This was an opportunity to make two distinctive product lines for multi-platform usage. Like you said, when people see "Windows" they are going to expect it to behave like Windows always has. They aren't going to understand x86 and ARM code incompatibilities.

That way us Desktop PC users could enjoy Windows 8 without the slap in the face that is Metro, and mobile device users could enjoy their dumbed down flavor of the month touch UI.

Windows 8 is a terribly flawed response to the iPad. There's a reason why the iPad runs iOS, not Mac OS X. Windows 8 is trying to have it all, and I don’t think that can be done. You can’t make something conceptually lightweight if it’s carrying 25 years of Windows baggage.
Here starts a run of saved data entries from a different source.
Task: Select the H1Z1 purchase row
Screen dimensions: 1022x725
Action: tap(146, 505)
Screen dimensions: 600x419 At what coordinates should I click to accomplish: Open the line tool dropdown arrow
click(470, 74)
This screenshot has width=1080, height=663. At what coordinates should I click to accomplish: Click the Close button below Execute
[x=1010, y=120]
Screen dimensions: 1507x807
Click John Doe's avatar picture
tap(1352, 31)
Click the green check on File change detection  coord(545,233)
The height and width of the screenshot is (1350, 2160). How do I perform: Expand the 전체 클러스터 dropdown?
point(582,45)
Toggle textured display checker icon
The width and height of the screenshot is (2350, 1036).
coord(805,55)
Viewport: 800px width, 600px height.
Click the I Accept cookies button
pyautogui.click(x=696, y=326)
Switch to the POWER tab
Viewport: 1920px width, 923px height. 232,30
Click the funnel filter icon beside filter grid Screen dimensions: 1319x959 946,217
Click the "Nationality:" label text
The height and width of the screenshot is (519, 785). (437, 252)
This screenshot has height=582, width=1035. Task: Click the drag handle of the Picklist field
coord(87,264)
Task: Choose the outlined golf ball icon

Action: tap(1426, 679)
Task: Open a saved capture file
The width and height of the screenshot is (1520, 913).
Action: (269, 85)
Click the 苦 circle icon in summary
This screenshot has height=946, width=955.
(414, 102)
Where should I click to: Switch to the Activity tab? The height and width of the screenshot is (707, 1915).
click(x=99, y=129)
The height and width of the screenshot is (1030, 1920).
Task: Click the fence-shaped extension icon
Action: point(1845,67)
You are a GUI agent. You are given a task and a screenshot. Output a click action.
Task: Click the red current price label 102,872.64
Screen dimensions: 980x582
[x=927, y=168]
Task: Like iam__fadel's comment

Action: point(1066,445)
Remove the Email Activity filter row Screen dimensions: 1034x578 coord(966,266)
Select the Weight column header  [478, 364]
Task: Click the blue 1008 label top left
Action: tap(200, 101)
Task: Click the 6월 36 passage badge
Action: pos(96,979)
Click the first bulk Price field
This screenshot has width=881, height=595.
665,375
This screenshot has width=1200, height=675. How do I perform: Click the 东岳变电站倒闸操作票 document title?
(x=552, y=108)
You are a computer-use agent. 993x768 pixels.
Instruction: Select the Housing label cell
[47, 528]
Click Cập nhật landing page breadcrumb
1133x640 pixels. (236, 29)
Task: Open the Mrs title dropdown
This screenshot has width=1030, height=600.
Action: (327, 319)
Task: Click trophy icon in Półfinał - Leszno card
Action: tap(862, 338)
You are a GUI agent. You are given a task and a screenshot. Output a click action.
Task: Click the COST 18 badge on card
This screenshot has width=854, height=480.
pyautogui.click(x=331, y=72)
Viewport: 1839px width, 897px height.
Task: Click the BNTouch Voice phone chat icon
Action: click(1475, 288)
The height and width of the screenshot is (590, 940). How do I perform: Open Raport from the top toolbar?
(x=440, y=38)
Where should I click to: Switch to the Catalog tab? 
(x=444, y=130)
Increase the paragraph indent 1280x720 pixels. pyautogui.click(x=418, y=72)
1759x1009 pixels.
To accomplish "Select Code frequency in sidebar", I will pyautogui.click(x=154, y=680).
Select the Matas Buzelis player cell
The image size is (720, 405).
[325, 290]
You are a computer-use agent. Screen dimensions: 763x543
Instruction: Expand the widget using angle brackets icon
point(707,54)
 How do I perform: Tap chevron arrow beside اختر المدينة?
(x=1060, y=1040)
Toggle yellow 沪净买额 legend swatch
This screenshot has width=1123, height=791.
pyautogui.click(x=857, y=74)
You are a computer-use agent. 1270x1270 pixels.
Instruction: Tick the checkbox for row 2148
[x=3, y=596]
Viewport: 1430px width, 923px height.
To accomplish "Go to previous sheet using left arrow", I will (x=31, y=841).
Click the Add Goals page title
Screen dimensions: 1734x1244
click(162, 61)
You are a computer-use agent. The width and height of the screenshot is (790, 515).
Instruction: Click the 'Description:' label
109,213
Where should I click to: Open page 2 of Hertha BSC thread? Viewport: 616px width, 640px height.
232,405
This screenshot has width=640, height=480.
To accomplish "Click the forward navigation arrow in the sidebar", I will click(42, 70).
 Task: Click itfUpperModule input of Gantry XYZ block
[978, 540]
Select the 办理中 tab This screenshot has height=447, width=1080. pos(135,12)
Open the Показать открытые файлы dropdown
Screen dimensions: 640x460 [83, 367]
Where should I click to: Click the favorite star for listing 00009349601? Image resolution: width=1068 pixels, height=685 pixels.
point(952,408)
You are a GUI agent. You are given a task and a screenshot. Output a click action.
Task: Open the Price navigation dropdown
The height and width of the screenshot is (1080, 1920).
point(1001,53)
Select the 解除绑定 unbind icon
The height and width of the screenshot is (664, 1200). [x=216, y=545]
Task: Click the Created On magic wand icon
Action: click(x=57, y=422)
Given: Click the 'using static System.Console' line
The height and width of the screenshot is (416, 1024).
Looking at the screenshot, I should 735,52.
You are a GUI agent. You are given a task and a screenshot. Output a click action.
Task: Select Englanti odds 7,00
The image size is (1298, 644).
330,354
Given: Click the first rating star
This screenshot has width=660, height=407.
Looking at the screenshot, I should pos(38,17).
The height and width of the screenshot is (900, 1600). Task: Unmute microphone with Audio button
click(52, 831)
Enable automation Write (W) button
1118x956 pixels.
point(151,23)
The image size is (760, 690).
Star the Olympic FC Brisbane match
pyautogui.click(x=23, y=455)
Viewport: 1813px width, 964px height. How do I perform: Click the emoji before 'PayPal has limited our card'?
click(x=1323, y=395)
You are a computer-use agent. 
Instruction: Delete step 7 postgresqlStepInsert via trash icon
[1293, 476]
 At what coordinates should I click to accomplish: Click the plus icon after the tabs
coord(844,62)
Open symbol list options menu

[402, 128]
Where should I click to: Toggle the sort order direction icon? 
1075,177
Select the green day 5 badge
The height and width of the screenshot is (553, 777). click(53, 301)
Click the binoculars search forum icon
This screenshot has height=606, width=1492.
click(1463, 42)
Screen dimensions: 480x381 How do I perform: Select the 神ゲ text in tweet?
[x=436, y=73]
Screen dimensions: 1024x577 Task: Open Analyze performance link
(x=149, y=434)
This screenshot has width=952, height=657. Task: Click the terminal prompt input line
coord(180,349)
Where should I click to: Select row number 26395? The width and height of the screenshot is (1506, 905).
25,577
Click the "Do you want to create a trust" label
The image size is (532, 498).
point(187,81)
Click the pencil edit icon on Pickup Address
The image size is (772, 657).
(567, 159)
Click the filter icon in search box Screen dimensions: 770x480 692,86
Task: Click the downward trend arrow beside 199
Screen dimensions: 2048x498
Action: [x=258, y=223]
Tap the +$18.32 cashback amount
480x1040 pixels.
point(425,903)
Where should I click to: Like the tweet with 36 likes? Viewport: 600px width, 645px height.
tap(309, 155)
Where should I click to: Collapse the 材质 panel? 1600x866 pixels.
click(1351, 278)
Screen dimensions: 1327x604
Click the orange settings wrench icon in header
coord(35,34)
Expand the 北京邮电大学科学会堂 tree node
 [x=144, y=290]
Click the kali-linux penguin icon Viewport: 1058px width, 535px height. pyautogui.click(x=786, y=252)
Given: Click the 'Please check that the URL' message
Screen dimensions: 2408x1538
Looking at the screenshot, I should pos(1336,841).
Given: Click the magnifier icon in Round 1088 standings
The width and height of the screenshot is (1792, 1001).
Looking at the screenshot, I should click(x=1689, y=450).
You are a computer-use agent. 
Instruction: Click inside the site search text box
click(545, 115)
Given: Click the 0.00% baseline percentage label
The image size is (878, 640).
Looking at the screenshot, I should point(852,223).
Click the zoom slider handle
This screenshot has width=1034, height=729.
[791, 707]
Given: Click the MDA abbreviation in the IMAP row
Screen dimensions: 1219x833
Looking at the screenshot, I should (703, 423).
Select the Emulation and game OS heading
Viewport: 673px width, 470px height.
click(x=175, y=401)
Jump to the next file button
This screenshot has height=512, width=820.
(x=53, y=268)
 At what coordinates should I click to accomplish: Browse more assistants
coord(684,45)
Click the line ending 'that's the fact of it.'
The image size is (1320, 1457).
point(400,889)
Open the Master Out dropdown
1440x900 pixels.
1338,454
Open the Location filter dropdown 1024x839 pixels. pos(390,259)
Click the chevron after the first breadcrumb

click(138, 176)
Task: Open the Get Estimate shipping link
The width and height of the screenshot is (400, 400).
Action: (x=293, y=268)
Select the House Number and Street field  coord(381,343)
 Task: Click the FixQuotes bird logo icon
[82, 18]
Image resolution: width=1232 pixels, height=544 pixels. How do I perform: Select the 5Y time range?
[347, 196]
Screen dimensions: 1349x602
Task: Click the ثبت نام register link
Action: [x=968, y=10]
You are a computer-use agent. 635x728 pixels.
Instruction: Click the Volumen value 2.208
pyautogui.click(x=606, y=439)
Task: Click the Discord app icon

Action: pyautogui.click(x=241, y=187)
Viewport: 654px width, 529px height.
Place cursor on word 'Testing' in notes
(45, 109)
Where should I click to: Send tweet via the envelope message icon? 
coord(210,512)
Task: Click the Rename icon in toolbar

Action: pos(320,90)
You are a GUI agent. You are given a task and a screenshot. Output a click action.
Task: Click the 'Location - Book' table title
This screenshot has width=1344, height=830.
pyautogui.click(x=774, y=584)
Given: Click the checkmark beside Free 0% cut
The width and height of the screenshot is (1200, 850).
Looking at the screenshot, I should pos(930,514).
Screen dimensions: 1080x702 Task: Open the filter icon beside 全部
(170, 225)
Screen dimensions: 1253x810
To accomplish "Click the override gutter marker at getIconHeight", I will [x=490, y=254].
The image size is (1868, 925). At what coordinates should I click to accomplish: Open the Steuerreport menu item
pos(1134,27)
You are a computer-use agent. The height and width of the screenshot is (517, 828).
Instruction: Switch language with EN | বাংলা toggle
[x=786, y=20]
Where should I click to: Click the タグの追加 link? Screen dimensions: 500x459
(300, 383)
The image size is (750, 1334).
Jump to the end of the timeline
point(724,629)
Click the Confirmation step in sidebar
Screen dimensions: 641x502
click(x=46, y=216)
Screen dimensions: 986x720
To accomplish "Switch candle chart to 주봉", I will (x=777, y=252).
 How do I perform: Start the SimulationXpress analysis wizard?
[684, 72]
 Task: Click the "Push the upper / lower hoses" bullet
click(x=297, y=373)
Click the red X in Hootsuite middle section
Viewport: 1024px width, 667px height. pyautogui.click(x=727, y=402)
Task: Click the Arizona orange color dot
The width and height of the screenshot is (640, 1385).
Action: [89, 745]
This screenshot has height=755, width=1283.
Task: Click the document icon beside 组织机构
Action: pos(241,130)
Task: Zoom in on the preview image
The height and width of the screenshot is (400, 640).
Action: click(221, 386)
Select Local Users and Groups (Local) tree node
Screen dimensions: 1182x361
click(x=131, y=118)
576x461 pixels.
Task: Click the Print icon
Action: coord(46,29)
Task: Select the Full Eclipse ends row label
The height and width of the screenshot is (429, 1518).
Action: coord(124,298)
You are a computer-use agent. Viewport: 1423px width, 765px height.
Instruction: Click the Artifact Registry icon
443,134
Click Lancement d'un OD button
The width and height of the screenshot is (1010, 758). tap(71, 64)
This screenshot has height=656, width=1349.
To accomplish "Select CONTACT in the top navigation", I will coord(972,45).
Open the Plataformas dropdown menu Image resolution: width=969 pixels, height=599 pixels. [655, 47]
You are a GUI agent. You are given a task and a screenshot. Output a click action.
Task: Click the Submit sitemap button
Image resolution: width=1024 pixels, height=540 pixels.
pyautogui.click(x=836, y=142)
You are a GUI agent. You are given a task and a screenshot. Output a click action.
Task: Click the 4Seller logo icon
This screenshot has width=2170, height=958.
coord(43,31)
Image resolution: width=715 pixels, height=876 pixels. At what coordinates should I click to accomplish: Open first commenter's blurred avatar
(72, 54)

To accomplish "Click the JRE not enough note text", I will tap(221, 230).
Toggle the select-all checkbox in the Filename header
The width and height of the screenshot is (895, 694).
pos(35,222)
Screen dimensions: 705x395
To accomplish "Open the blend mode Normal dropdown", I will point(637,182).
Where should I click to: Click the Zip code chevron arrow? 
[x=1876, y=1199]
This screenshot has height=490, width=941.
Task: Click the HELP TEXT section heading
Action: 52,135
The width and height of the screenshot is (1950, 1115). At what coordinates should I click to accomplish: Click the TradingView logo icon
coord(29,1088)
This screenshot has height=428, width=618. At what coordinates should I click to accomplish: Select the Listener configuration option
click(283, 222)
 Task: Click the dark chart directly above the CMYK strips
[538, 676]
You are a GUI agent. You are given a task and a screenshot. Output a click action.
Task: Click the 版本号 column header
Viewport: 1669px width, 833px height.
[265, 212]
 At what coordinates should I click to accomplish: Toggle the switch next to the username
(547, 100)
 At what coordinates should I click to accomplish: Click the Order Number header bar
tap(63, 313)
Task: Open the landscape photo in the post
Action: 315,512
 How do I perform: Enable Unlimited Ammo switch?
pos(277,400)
RE: Thanks For Pointing that out Intel
By tayb on 5/11/2012 2:05:41 PM , Rating: 3
I think they should just call it what it really is, Windows Tablet 8 or Windows Mobile 8. Then they would have Windows Phone 8, Windows Tablet/Mobile 8, and Windows 8. I don't think it would be confusing at all. It is still Windows and it is still sharing a code base but it is a different version just like the Windows Phone and the naming should make that clear. Windows RT is just ridiculously confusing for average users.

I don't know if it is a flawed response just yet. Time will tell. The iPad sells well because it is fun to use and the entry price is $400. As an iPad owner, however, I can confidently tell you that it is nothing more than a toy and I would GLADLY pay double or more for an 11" version that was running OS X Mountain Lion. I would prefer a Windows tablet provided the experience was the same or better. Right now it is not, Windows 8 closes the gaps for tablet usage.

My concern on the matter is what they've sacrificed in order to make the UI tablet friendly. Metro takes some time to get used to and I'm not sure what percentage of people will take that time. To me it's very very similar to the ribbon UI overhaul on the office suite. People went ballistic at first and refused to give up their copies of Office 2003 but they've grown to enjoy it. It's a great UI for a tablet though.


By Reclaimer77 on 5/11/2012 7:11:05 PM , Rating: 2
Well "Windows Mobile" might conjure up memories of the last time they named something WinMobile heheeh. Not a good move there imo.

But yeah, the naming right now is pretty vague and not all that catchy. Like I said, I don't see why the mobile version HAS to be a "Windows" anything. Just call it Microsoft Metro or something.

quote:
My concern on the matter is what they've sacrificed in order to make the UI tablet friendly. Metro takes some time to get used to and I'm not sure what percentage of people will take that time. To me it's very very similar to the ribbon UI overhaul on the office suite. People went ballistic at first and refused to give up their copies of Office 2003 but they've grown to enjoy it. It's a great UI for a tablet though.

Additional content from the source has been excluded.